One other important reason for the lag-time is a lack of investment. During the past few decades, the mining industry has lost geologists and engineers; basically, there is a skill shortage. In fact, the paucity of technological innovation in the mining industry is staggering. Albanese pointed out that, for example, it takes just as long to tunnel for copper underground today as it did 100 years ago.

“The mining industry needs a technological revolution,” he said.  

Another factor is that barriers to entry are huge; it costs between $2 billion and $3 billion to develop a new mining project. It can also take up to 10 years from initial exploration before the first revenues are earned – and short-term financial market volatility acts as a disincentive for long-term investment commitment.

Albanese warned that resource nationalism, governance issues, environmental concerns and the interests of other community stakeholders could all hamper further mineral exploitation – especially in rich nations.
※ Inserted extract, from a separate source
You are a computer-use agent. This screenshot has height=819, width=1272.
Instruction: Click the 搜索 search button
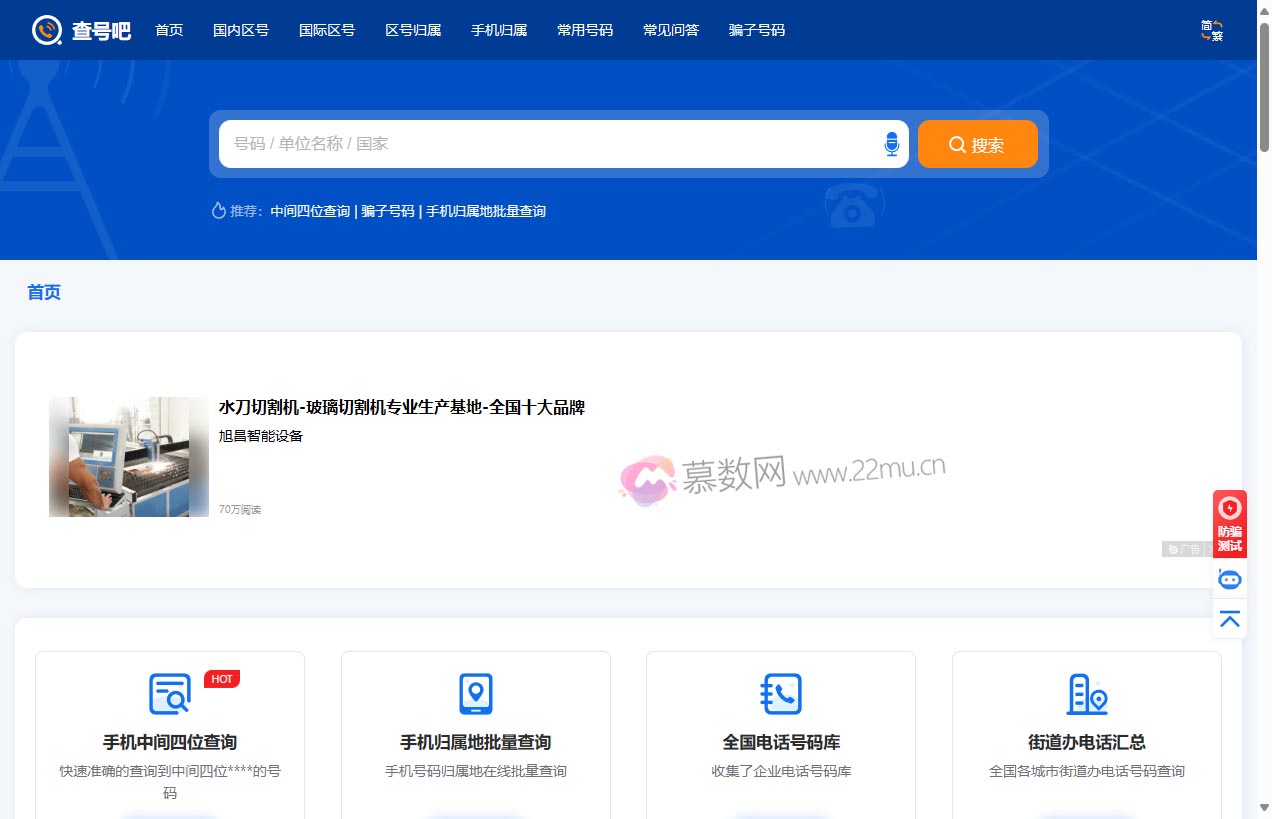(977, 144)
These supply constraints are unlikely to recede. In fact, he estimated that more than half of proposed copper mining projects recently have been held up for non-technical or non-economic reasons.

So, large, incumbent mining companies look well-placed to continue their partying. Successful ones – such as Rio Tinto – have operational capability, technical skills, logistics infrastructure and can boast consistency. According to Albanese,Rio Tinto will focus on organic growth, developing its own high-quality resources, and will eschew major acquisitions. It will look at small-scale, high-quality investments, consistent with its concentration of assets (around 85%) within safe OECD countries. And the company’s lack of acquisitive ambitions means that it will continue to give cash back to shareholders – as it did with a $5 billion buy-back last year.

“Most opportunities now being pitched were dogs 10 years ago, and they still are,” he said.